**TASK TO CARRY OUT:** Line by line, set down the records below from the first line through the line containing "This screenshot has width=646, height=476.". Omit the pictures.

**ENTRIES SUPPLIED:**

╔══

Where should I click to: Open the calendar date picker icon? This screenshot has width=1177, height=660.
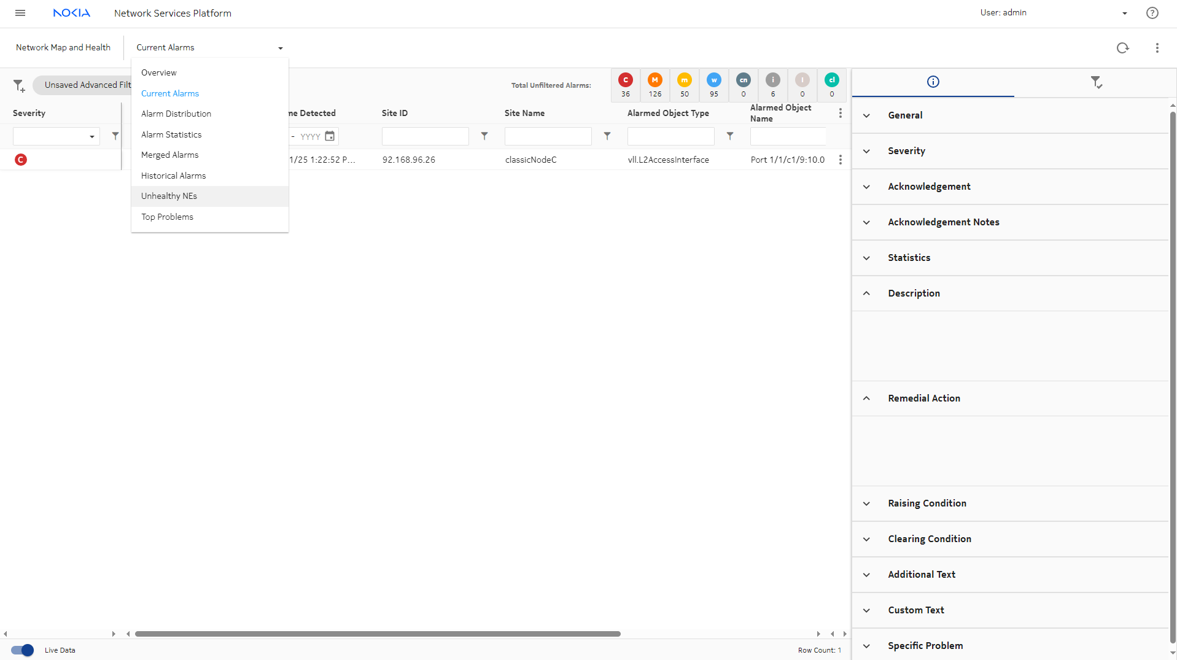330,136
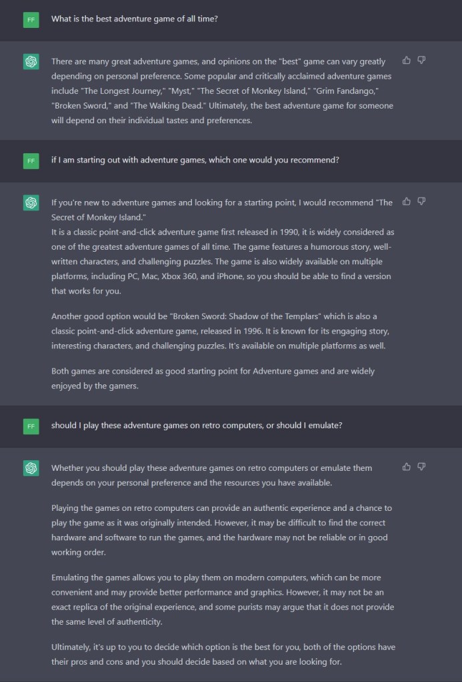Select the question "What is the best adventure game"

(x=135, y=19)
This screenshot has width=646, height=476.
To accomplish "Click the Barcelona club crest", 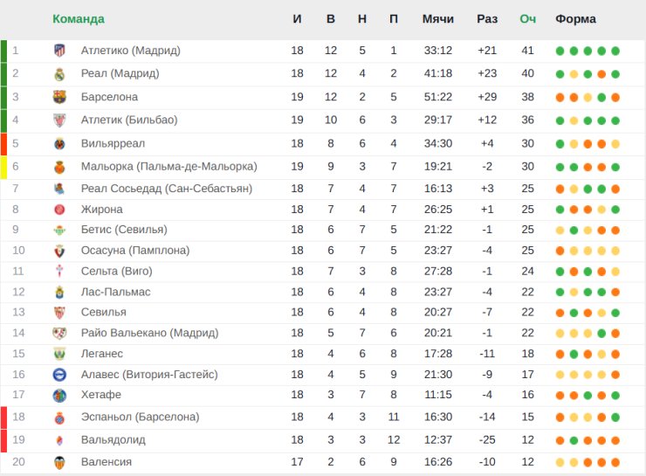I will point(59,97).
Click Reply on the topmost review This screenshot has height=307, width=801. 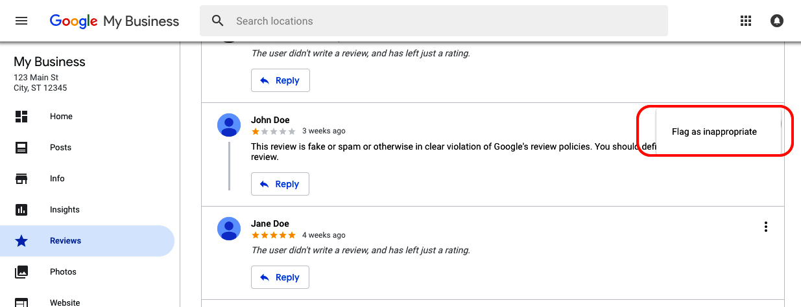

╚══

**TASK SOLUTION:**
Where should I click to: Open the calendar date picker icon? This screenshot has width=1177, height=660.
330,136
Select the question "What is the best adventure game"

(x=135, y=19)
This screenshot has width=646, height=476.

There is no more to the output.